When Grand Old Party staple, Senator John McCain was the next to distance himself from Trump, he called the Senator "foul-mouthed."

Trump continued to take on the Republican establishment, saying "It's nice that the shackles have been taken off and I can now fight for America the way I want to."

This, as protests break out again outside the Republican National Committee HQ in Washington. The group "ALL OF US 2016" are demanding RNC Chair Reince Priebus and House Speaker Paul Ryan revoke their endorsements of Donald Trump.
They say Trump's remarks about women are indefensible.

Trump does still have the support of some GOP leaders: Governor Chris Christie.

"I'm still supporting Donald, you know obviously disappointed by what happened and you know disappointed in some respects by the response initially, but I'm still supporting him," Governor Christie said on the "The Boomer & Carton Show."

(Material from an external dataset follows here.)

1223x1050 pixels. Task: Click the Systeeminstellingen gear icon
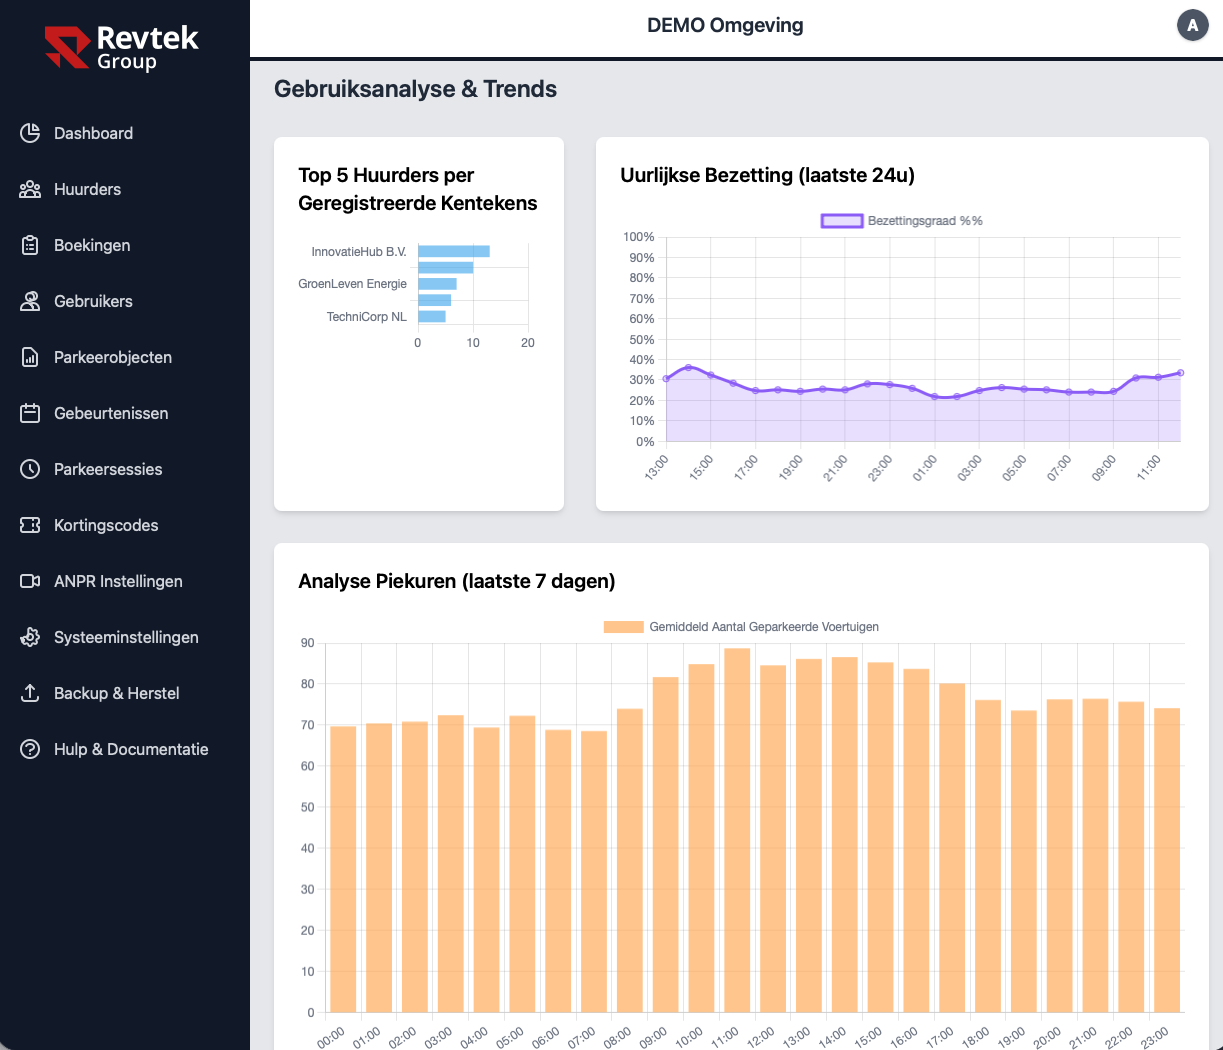click(x=28, y=637)
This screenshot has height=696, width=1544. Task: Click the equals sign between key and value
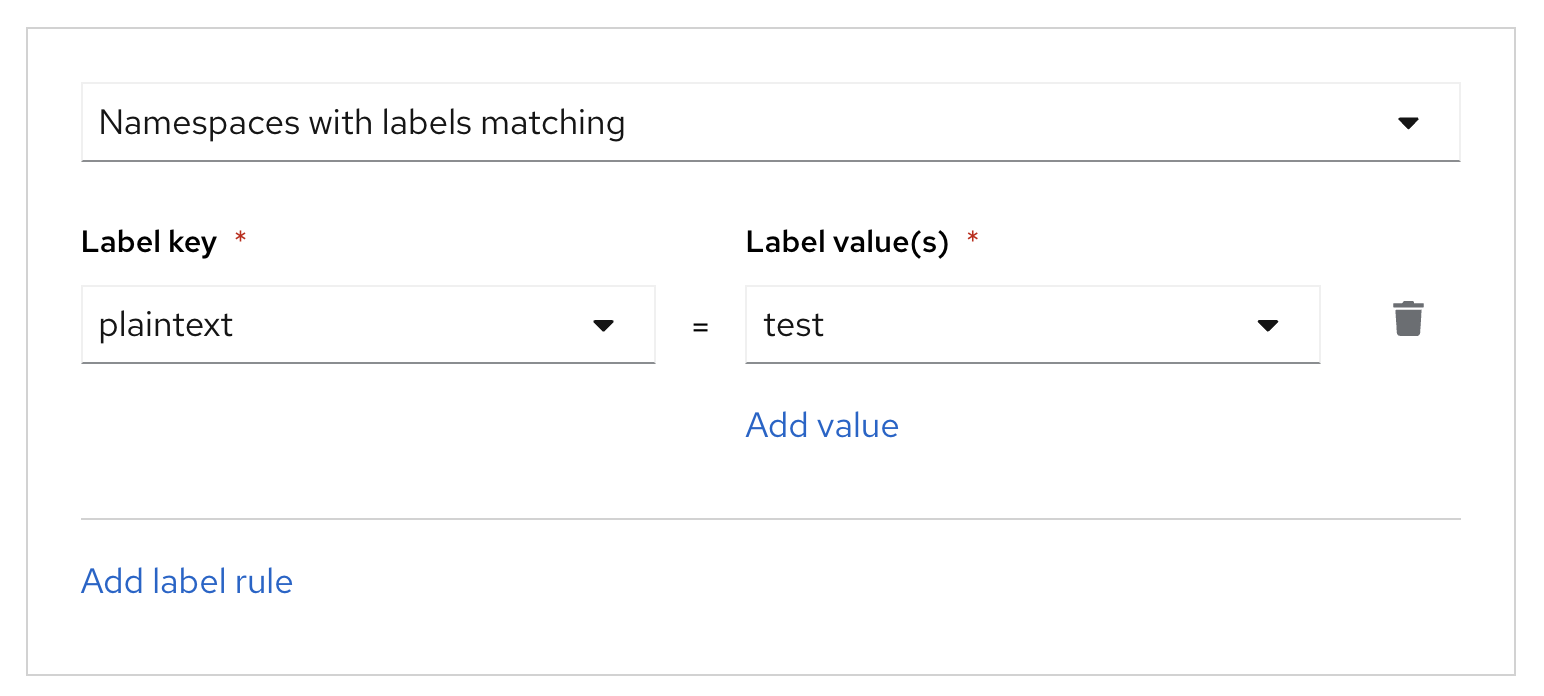[x=700, y=326]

Also debuting Tuesday, Trump's newest ad. "Hillary Clinton doesn't have the fortitude, strength or stamina to lead in our world," the ad says.

Both candidates are in Florida on Tuesday: Trump at a rally in Panama City, Hillary speaking on climate change with Al Gore. Clinton, seemingly not fazed by the new batch of leaked emails, her lead over Trump: Not impacted either.

"I'm running against a guy who denies science, who denies climate change and says it’s a hoax created by the Chinese," says Clinton in front of a crowd in Miami.

The latest Republican to respond to Trump's comments Tuesday was Maryland Governor Larry Hogan. Hogan said what Trump said in that 2005 recording was "disgraceful and outrageous." Hogan said months ago he would not support Trump and plans to 'write-in' his choice for President.